[start of Data to use]
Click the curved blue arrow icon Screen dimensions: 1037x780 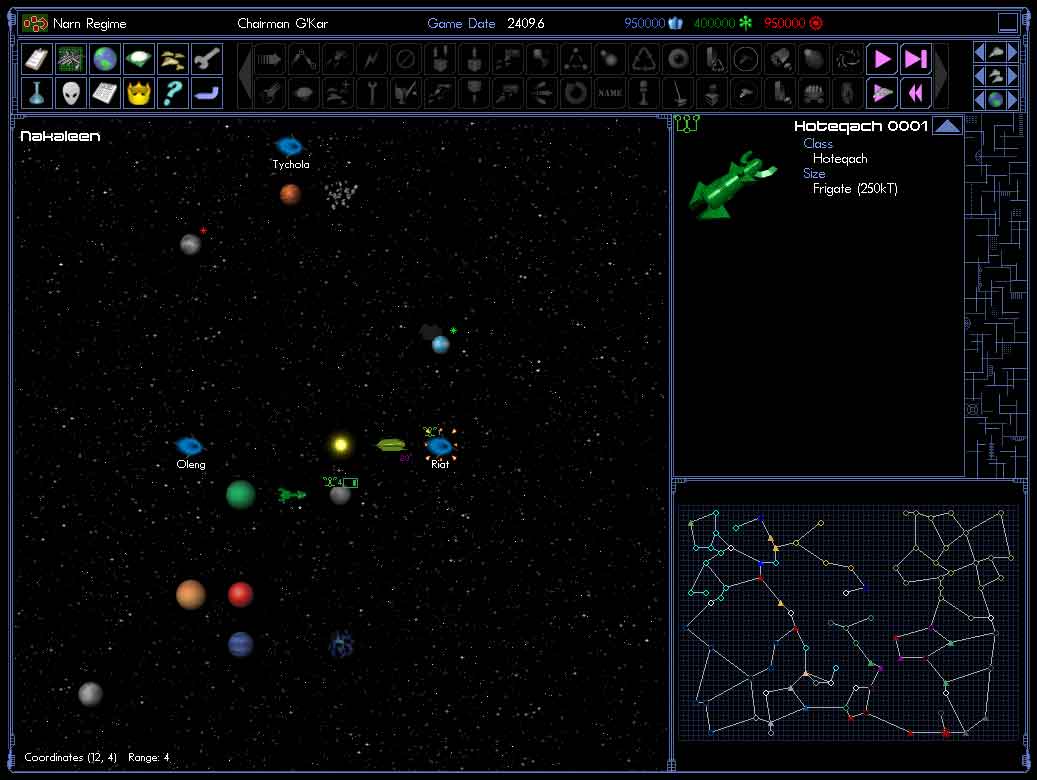pos(207,93)
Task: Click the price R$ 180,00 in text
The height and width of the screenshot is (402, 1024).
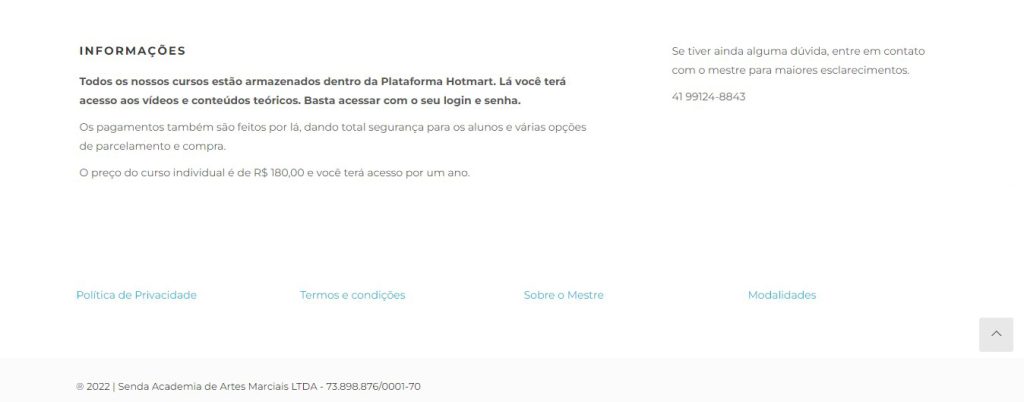Action: coord(279,173)
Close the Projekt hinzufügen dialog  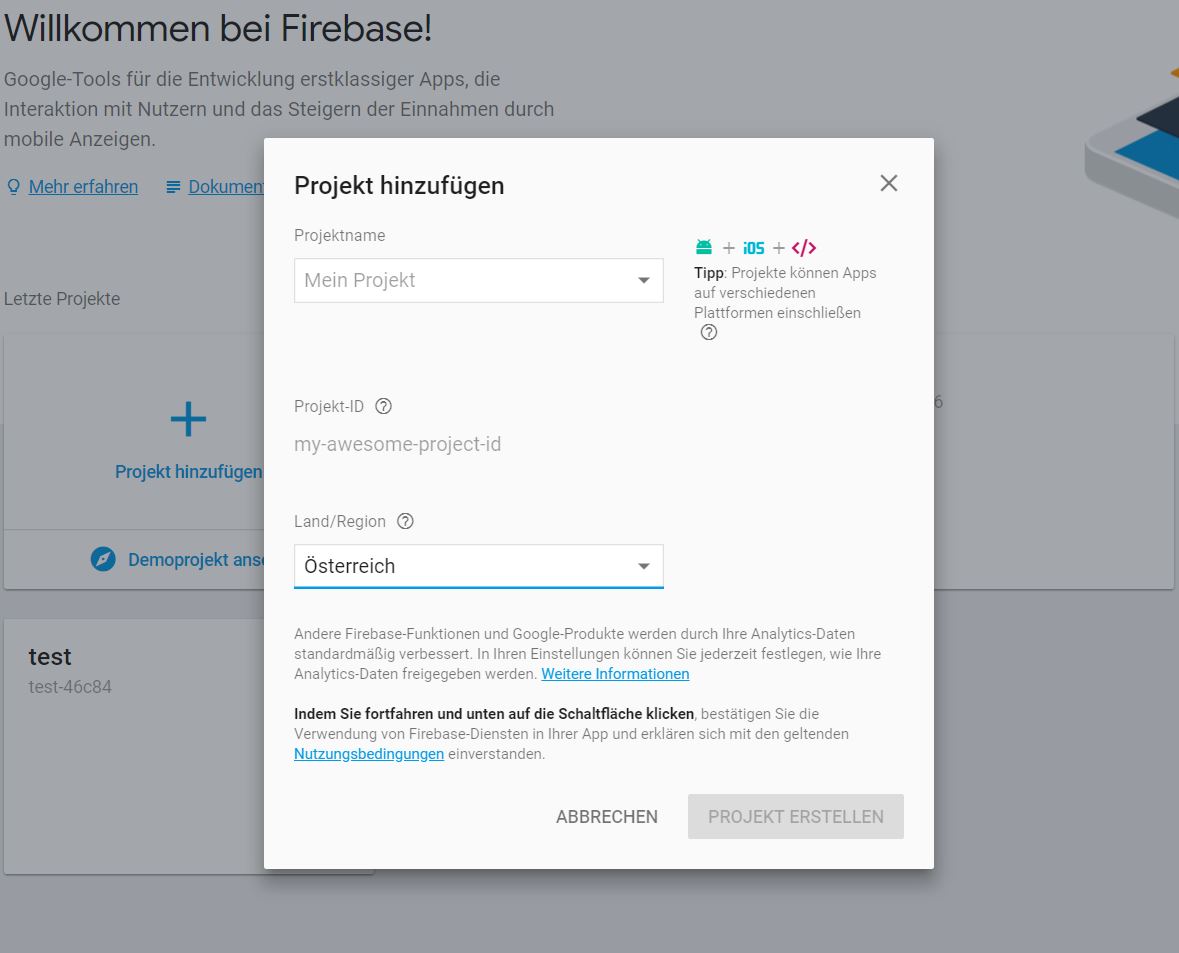pos(889,183)
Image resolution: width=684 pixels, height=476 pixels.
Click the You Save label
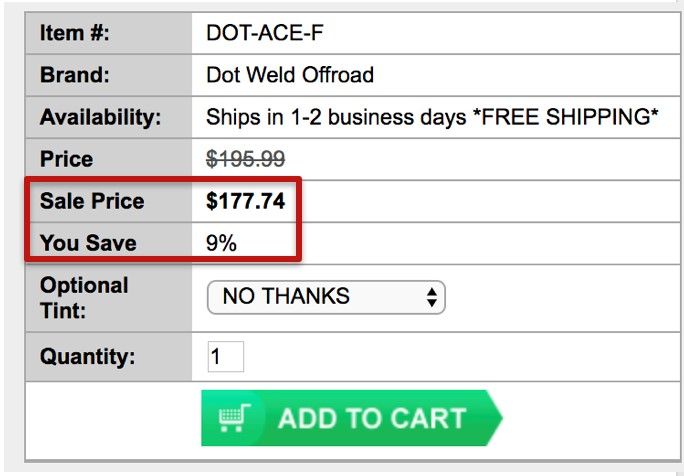click(88, 243)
[end of Data to use]
- The task
Collect each line from the rows above that contains the string "width", matching case exactly.

- Written response
The height and width of the screenshot is (402, 1024).
Image resolution: width=684 pixels, height=476 pixels.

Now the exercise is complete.